Key insight: Counterfactual algorithms are always faithful to their model. The question is whether the counterfactual is plausible, not whether it is valid.

Study limitations: The finding that model type does not affect counterfactual quality is statistically robust across 25 datasets. The demonstration that quantitative-only evaluation is broken is empirically convincing. Generalisability to non-tabular data is unconfirmed.

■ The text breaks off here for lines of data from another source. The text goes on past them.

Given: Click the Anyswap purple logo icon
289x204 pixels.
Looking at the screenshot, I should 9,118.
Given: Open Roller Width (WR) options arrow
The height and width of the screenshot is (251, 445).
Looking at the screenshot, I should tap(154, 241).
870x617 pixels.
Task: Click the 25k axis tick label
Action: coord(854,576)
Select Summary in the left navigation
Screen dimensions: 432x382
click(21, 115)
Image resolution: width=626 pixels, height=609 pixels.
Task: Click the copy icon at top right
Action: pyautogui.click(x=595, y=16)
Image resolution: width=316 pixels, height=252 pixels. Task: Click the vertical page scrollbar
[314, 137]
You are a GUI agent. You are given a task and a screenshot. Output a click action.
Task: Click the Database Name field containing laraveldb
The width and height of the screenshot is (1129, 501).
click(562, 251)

Dehdarirad (2025): A Multi-Factorial Framework for NLP Attribution

Most evaluation studies compare methods on a single metric and a single task, generating claims that do not generalise. [4] This controlled multi-factorial experiment compares SHAP, LIME, and Integrated Gradients across classical models (Logistic Regression, Random Forest), transformer models (DistilBERT, RoBERTa), three binary text datasets, positive and negative evidence types, and both automated and human metrics.

Three findings emerge. First, no universal best method exists: SHAP excels for classical models with positive evidence, while LIME matches or beats SHAP on complex transformers for negative evidence. Second, model scale does not monotonically improve explainability: DistilBERT produces more faithful attributions than RoBERTa despite being smaller and less accurate. Third, human evaluation reveals patterns automated metrics miss; the correlation between automated faithfulness scores and human relevance ratings is modest.

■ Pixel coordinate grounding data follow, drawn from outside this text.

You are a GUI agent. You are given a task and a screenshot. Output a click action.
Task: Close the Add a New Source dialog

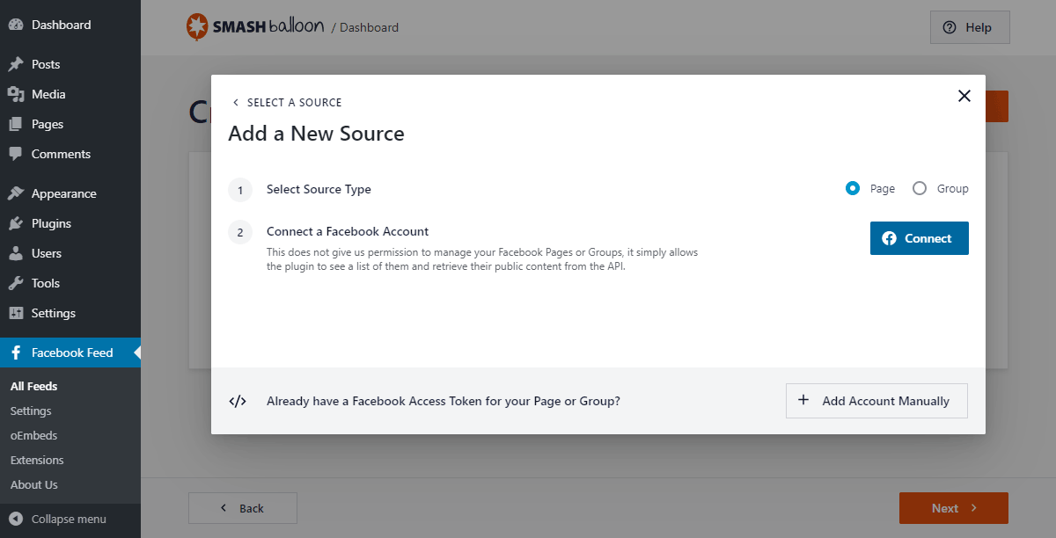click(x=964, y=96)
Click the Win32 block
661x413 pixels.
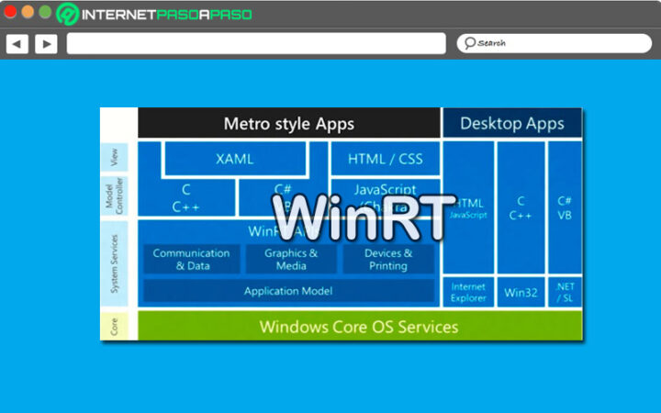521,292
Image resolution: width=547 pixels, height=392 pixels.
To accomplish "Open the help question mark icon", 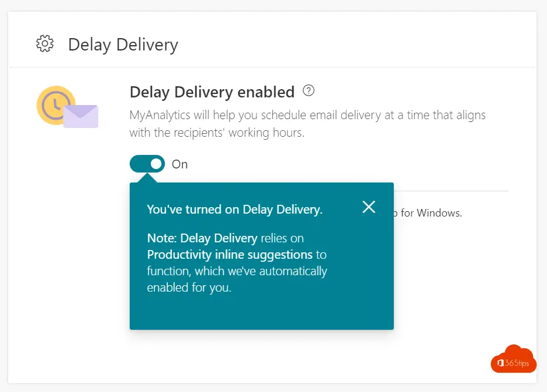I will click(308, 91).
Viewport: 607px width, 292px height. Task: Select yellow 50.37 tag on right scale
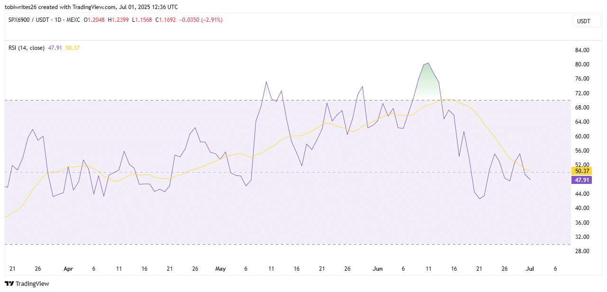pos(581,171)
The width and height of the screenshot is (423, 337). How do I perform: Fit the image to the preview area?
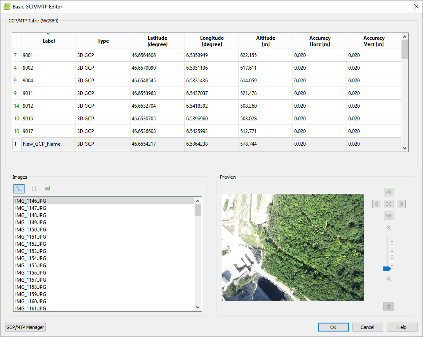(x=388, y=204)
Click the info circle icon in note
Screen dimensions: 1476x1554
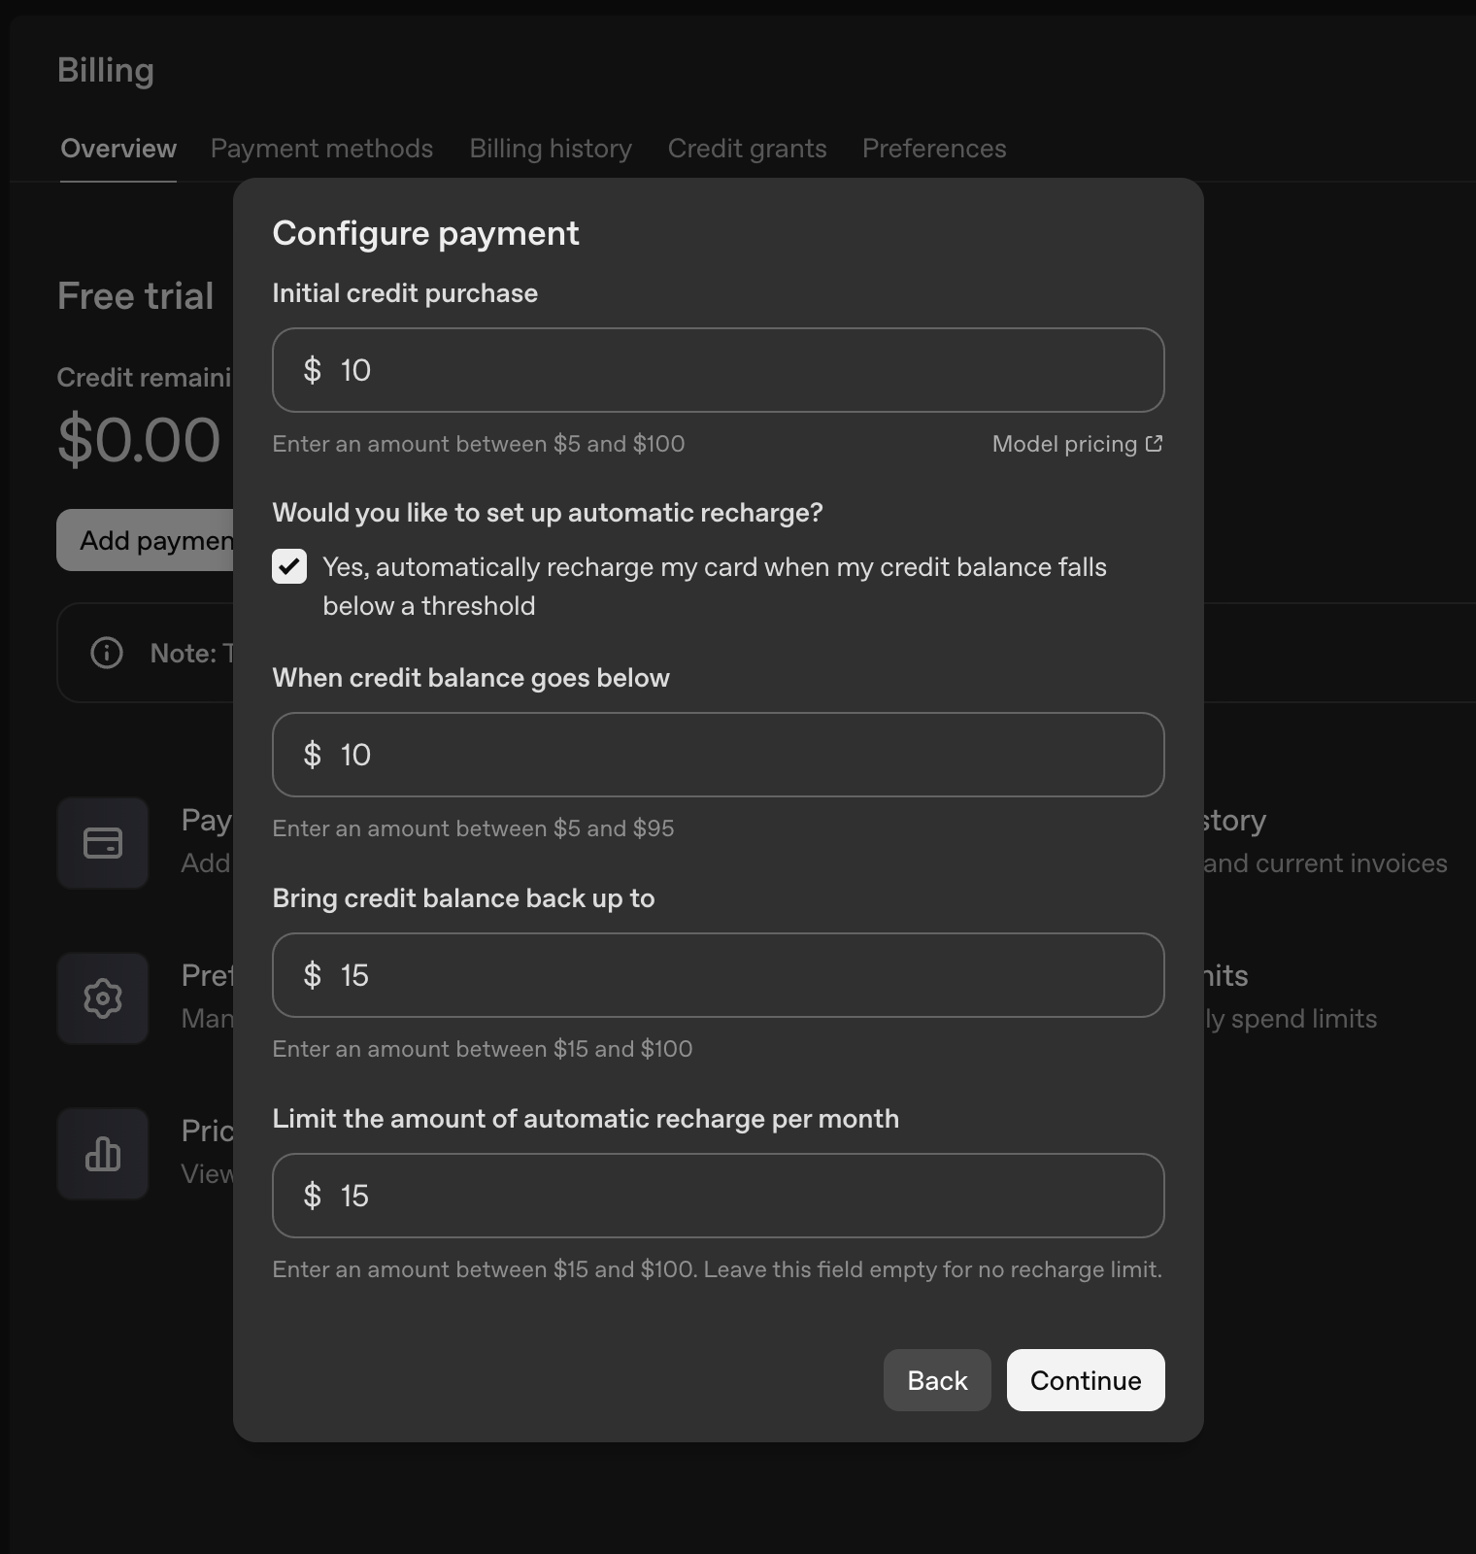click(x=107, y=653)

Implication: Evaluation results are conditional on model architecture, dataset, and evidence type. Single-number rankings conceal more than they reveal.

Study limitations: The multi-factorial design provides strong evidence that attribution faithfulness is conditional on these factors. Generalisability beyond English text classification to multilingual, multimodal, or regression tasks is unconfirmed.

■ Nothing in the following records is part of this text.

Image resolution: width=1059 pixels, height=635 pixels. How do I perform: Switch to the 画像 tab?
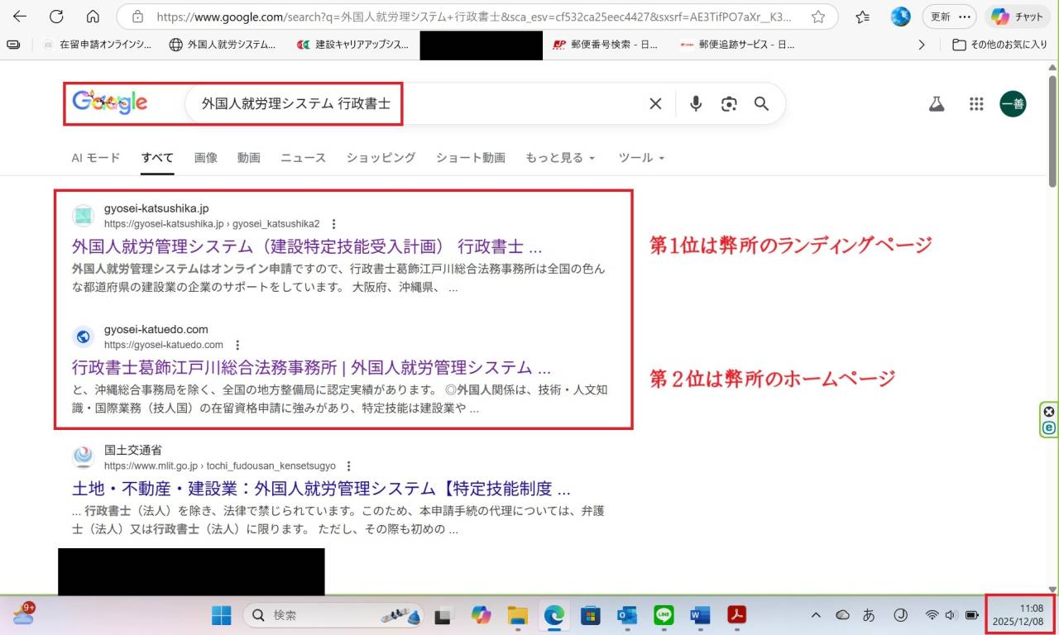pyautogui.click(x=206, y=158)
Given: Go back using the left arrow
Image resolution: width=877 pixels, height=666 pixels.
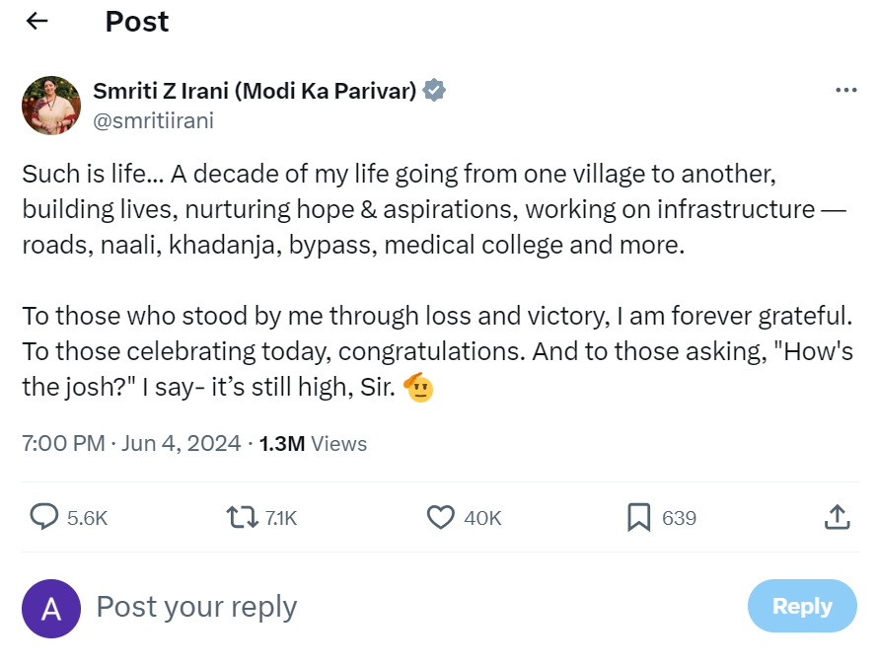Looking at the screenshot, I should coord(37,22).
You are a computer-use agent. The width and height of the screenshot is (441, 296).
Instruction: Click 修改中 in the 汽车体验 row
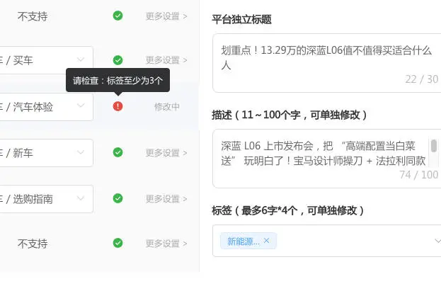(167, 106)
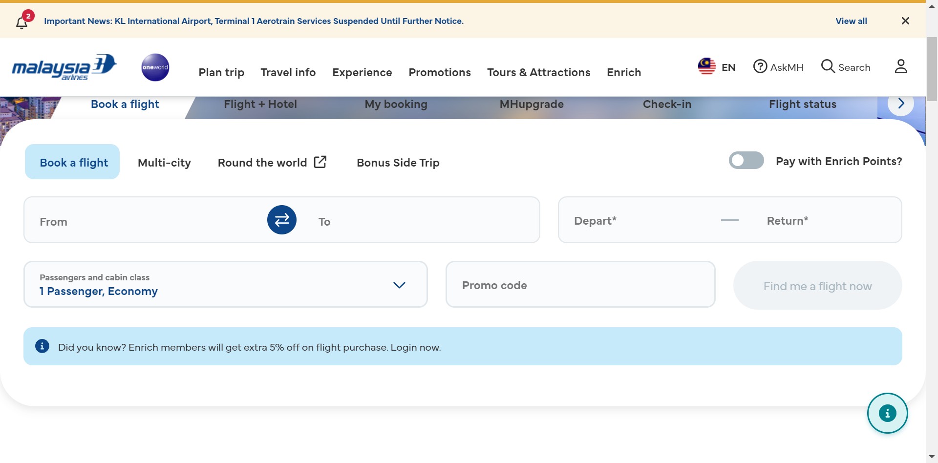
Task: Click the Promo code input field
Action: (580, 285)
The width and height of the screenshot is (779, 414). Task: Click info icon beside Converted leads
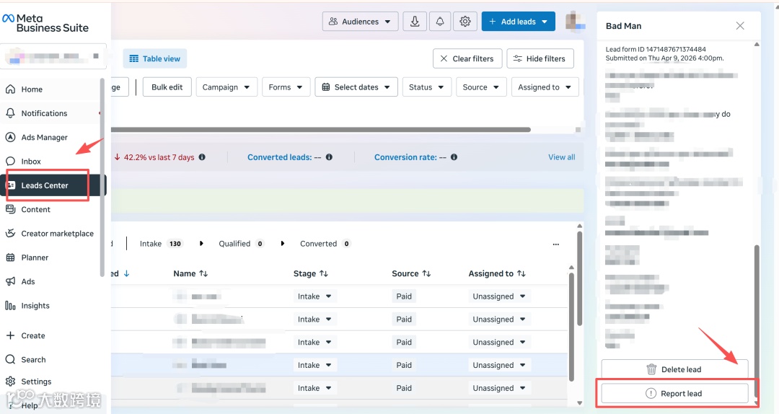point(329,157)
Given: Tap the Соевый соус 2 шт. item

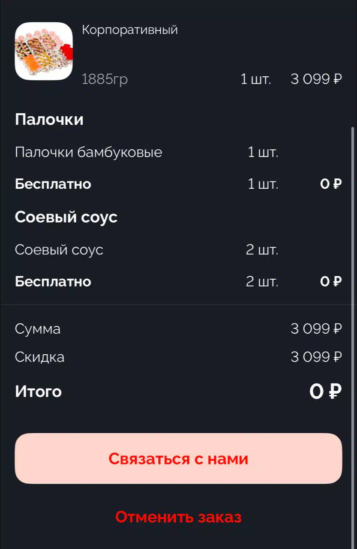Looking at the screenshot, I should click(178, 250).
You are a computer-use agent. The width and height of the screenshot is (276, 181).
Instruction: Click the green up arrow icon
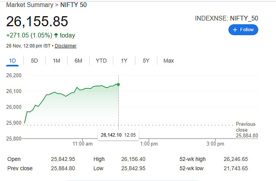(x=56, y=36)
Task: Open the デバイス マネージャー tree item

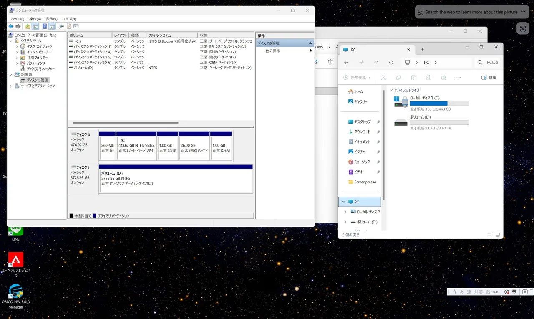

Cross-Paper Synthesis: The State of Attribution Evaluation

Domain fragmentation: a caveat on synthesis

The four papers in this review come from different domains (time series, tabular, NLP text), each with task-specific evaluation assumptions. A practitioner working on NLP attribution will not directly benefit from the time-series-specific findings of WAE or RExQUAL, and vice versa. The synthesis below treats them as a shared research space, but the field lacks studies that apply multiple evaluation paradigms to the same datasets and methods. Until such convergent validity work is done, cross-domain generalisation of evaluation findings remains speculative.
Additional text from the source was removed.